= Rancho Acalanes =

Mexican land grant in California

Rancho Acalanes was a 3329 acre Mexican land grant in present-day Contra Costa County, California.

It was given in 1834 by Governor José Figueroa to Candelario Valencia. The name Acalanes seems to have come from Ahala-n, the name of a Costanoan native village in the area, or from the Saklan tribe, sometimes known as the Sacalanes The rancho included present-day Lafayette and northern Orinda.

==History==
Candelario Valencia was the son of Jose Manuel Valencia, one of Anza's soldiers. Candelario had himself been a soldier in the San Francisco company from 1823 to 1833, where he continued to serve in minor official posts until 1846. Candelario Valencia was married to Paula Sánchez who was the sister of Francisco Sanchez and José de la Cruz Sánchez. Candalario's sister, Maria Manuela Valencia, received Rancho Boca de la Canada del Pinole, a grant located between Martinez and Lafayette in 1842.

Valencia was involved in a boundary dispute with his Rancho Laguna de los Palos Colorados neighbor to the south, Joaquin Moraga. The conflict was temporarily resolved in 1844 by Governor Micheltorena, who set the boundary line by decree, but the dispute was not finally resolved until there had been a survey in 1860, and a re-survey in 1875. Valencia lived on Rancho Acalanes, near present-day Lafayette, for five years. Valencia returned to his other property near Mission Dolores in San Francisco, complaining of harassment by Indians (his sister Maria Manuela's husband, Felipé Briones, was killed by Indians in 1839). Most records indicate that Valencia Street in San Francisco was named either for him or for the family. Valencia sold Rancho Acalanes to William Leidesdorff, who may never have seen the rancho before he resold it to Elam Brown in late 1847, complete with 300 head of cattle.

Brown sold 327 acre (an undivided tenth) of the rancho to Nathaniel Jones, a native of Tennessee. Nathaniel Jones would become Contra Costa County's first sheriff. Brown and Jones took up residence in early 1848 and began the growing of barley and wheat in addition to raising cattle. Brown was soon chosen alcalde of his area, and was a delegate to the 1849 California Constitutional Convention in Monterey. Brown also became a representative to his district in the first and second sessions of the California State Assembly, but he withdrew from politics after 1852 to devote his time to his rancho.

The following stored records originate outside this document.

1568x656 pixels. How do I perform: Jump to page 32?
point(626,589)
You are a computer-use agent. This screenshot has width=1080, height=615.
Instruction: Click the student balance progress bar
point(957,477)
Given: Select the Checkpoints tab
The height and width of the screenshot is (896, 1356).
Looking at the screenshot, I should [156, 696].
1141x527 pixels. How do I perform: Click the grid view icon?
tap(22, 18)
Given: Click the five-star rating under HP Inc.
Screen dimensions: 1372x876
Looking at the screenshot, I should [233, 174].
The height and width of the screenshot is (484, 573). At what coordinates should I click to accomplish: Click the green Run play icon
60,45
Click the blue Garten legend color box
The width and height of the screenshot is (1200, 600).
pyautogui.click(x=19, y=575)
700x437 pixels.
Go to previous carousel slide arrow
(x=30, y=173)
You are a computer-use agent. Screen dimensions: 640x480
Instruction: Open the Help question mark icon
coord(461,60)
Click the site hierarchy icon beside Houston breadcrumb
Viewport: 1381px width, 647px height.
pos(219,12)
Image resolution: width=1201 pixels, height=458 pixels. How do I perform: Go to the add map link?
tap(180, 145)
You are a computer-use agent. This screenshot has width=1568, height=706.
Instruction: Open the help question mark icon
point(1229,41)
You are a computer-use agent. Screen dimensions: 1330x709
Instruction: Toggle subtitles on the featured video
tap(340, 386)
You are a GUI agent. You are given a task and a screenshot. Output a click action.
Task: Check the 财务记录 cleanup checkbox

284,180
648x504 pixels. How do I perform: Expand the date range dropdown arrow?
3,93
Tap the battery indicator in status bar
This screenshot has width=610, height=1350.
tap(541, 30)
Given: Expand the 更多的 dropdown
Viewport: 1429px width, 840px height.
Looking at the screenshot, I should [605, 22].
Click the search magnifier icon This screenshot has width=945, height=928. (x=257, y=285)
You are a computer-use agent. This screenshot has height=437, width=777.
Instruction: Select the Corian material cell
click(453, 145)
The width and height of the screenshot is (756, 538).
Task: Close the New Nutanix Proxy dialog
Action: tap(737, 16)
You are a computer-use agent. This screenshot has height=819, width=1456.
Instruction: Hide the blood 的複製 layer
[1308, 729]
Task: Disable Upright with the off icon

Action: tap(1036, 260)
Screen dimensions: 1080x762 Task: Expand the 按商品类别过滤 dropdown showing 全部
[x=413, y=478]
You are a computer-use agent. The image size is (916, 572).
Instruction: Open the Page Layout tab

As a member of the State Assembly and a ranch-owner, Brown - together with John Bidwell, Mariano Vallejo, and David Douglas - was responsible for writing the 1850 "Act for the Government and Protection of Indians," which allowed any white male, with a judge's approval, to take on Indigenous Californian children as "apprentices" or involuntary servants, ostensibly for the purpose of "civilizing" them; "like the other authors" of this Act, Brown "made extensive use of servile Indian laborers" at the Rancho Acalanes.

With the cession of California to the United States following the Mexican-American War, the 1848 Treaty of Guadalupe Hidalgo provided that the land grants would be honored. As required by the Land Act of 1851, a claim for Rancho Acalanes was filed with the Public Land Commission in 1852, and the grant was patented to Elam Brown in 1858 (patent No. 124).